Recurring disasters are not unique to this region. The world is experiencing a growing number of disasters due to both natural as well as manmade hazards. In 2016 alone, the world experienced 297 disasters due to natural hazards, which claimed 7,625 lives, affecting over 376 million others and causing economic damages of over US$92 billion [Reference] Most of the people affected are in the global South. For instance, between 2003 and 2013, disasters in developing countries affected more than 1.9 billion people and caused over US$494 billion damage. Least developed countries continue to rank highly on the INFORM index, especially in relation to hazards and exposure, vulnerability and lack of coping capacity dimensions. Food insecurity and recurrent crises in the Horn of Africa persist despite massive expenditure by the humanitarian sector since at least as far back as the 1980s. Ethiopia is currently experiencing its worst drought in 50 years due to the El Niño effect, affecting over ten million people. Aid agencies are warning that the disruption to education caused by the ongoing drought in the Horn of Africa could ultimately result in a “lost generation.”

The BRTE project will adopt a novel approach that is inter/multidisciplinary, intersectoral and that recognises the multi-dimensional nature of resilience, involving transformative as well as absorptive and adaptive capacities. The inter-/multidisciplinary nature of BRTE is manifest in the range of disciplines and the ‘whole  of university’ employed by members of the consortium.
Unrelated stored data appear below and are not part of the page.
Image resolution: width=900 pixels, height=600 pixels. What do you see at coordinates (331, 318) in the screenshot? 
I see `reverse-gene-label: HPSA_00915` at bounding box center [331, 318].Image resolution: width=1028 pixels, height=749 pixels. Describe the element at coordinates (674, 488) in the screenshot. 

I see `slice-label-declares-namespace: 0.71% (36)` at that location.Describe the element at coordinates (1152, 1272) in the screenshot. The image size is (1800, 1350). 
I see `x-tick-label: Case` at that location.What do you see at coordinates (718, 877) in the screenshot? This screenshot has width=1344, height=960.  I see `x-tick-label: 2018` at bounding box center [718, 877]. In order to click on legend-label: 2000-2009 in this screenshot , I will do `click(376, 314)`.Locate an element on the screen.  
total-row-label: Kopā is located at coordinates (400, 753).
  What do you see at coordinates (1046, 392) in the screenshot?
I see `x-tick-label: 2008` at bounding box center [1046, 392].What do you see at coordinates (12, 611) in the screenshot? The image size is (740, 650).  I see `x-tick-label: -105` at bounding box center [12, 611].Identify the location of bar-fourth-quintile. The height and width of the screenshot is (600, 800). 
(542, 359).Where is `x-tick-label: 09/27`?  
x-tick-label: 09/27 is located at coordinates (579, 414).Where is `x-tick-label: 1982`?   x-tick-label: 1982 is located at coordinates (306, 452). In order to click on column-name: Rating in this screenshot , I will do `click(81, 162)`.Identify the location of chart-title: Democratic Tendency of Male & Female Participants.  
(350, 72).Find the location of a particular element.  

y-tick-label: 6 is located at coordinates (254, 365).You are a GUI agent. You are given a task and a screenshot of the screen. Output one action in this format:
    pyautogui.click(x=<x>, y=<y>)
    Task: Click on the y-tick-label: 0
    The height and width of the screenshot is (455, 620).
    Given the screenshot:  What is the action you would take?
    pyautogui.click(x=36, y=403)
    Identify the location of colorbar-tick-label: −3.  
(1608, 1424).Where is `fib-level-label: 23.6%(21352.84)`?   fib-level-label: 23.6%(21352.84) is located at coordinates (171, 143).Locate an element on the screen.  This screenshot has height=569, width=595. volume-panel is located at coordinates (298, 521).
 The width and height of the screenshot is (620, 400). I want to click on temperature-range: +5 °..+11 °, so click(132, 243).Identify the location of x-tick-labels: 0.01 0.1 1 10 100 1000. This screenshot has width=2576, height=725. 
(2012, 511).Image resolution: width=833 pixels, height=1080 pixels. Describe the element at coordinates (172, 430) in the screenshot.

Its novelty is also underpinned by the form of relationship established between partners within the project. From the initial impact evaluation of Concern Worldwide’s aid programme in Wolaita conducted by WSU and UCD through to the preparations of the project by the respective Presidents and Research Vice-Presidents of both universities, and senior staff of Concern Worldwide, NOHA and Future Analytics, collaboration has been undertaken based on a principled research partnership. This approach has facilitated the development of deep trust within the consortium that is built on competence, commitment and companionship, and that will sustain collaboration in achieving transformative outcomes.